Copy these items line for line, with no changes.

| Provided data |
——

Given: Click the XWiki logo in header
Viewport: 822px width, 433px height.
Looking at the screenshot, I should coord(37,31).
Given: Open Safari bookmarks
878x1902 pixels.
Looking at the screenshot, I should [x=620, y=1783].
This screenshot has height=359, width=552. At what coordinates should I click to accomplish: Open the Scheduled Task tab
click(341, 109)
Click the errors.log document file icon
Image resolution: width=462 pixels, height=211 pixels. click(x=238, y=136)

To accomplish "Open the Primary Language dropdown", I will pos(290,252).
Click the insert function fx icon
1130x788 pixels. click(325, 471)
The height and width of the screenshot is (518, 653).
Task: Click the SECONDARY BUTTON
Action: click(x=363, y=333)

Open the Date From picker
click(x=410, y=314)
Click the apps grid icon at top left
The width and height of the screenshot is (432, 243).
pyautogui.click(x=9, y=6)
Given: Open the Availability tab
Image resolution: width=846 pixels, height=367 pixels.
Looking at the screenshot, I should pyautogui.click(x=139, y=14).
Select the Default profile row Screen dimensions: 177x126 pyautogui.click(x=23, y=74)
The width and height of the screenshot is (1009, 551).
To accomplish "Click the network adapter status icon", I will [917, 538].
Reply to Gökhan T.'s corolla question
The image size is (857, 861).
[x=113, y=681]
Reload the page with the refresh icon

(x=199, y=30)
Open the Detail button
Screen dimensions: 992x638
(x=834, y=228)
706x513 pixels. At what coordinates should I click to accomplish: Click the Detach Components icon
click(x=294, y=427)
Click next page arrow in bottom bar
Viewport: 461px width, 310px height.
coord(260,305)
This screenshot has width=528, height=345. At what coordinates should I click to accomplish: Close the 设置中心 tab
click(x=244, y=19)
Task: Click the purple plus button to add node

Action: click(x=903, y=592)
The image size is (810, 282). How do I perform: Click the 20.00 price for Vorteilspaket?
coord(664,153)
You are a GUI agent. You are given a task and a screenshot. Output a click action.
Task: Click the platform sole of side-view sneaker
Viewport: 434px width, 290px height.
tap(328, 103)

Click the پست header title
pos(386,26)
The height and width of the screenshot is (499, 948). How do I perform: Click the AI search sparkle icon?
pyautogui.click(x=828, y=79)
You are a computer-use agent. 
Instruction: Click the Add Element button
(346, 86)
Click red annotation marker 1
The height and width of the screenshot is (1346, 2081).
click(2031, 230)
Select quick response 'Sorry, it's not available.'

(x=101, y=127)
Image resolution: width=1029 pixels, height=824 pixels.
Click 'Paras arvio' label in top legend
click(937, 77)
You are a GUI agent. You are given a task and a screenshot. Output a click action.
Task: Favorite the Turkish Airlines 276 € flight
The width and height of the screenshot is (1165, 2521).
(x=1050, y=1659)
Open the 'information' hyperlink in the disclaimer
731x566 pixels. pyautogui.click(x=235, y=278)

——

| Task output |
Given: Click the XWiki logo in header
Viewport: 822px width, 433px height.
Looking at the screenshot, I should coord(37,31).
Given: Open Safari bookmarks
878x1902 pixels.
Looking at the screenshot, I should [x=620, y=1783].
This screenshot has height=359, width=552. At what coordinates should I click to accomplish: Open the Scheduled Task tab
click(341, 109)
Click the errors.log document file icon
Image resolution: width=462 pixels, height=211 pixels. click(x=238, y=136)

To accomplish "Open the Primary Language dropdown", I will pos(290,252).
Click the insert function fx icon
1130x788 pixels. click(325, 471)
The height and width of the screenshot is (518, 653).
Task: Click the SECONDARY BUTTON
Action: click(x=363, y=333)

Open the Date From picker
click(x=410, y=314)
Click the apps grid icon at top left
The width and height of the screenshot is (432, 243).
pyautogui.click(x=9, y=6)
Given: Open the Availability tab
Image resolution: width=846 pixels, height=367 pixels.
Looking at the screenshot, I should pyautogui.click(x=139, y=14).
Select the Default profile row Screen dimensions: 177x126 pyautogui.click(x=23, y=74)
The width and height of the screenshot is (1009, 551).
To accomplish "Click the network adapter status icon", I will [917, 538].
Reply to Gökhan T.'s corolla question
The image size is (857, 861).
[x=113, y=681]
Reload the page with the refresh icon

(x=199, y=30)
Open the Detail button
Screen dimensions: 992x638
(x=834, y=228)
706x513 pixels. At what coordinates should I click to accomplish: Click the Detach Components icon
click(x=294, y=427)
Click next page arrow in bottom bar
Viewport: 461px width, 310px height.
coord(260,305)
This screenshot has width=528, height=345. At what coordinates should I click to accomplish: Close the 设置中心 tab
click(x=244, y=19)
Task: Click the purple plus button to add node

Action: click(x=903, y=592)
The image size is (810, 282). How do I perform: Click the 20.00 price for Vorteilspaket?
coord(664,153)
You are a GUI agent. You are given a task and a screenshot. Output a click action.
Task: Click the platform sole of side-view sneaker
Viewport: 434px width, 290px height.
tap(328, 103)

Click the پست header title
pos(386,26)
The height and width of the screenshot is (499, 948). How do I perform: Click the AI search sparkle icon?
pyautogui.click(x=828, y=79)
You are a computer-use agent. 
Instruction: Click the Add Element button
(346, 86)
Click red annotation marker 1
The height and width of the screenshot is (1346, 2081).
click(2031, 230)
Select quick response 'Sorry, it's not available.'

(x=101, y=127)
Image resolution: width=1029 pixels, height=824 pixels.
Click 'Paras arvio' label in top legend
click(937, 77)
You are a GUI agent. You are given a task and a screenshot. Output a click action.
Task: Favorite the Turkish Airlines 276 € flight
The width and height of the screenshot is (1165, 2521).
(x=1050, y=1659)
Open the 'information' hyperlink in the disclaimer
731x566 pixels. pyautogui.click(x=235, y=278)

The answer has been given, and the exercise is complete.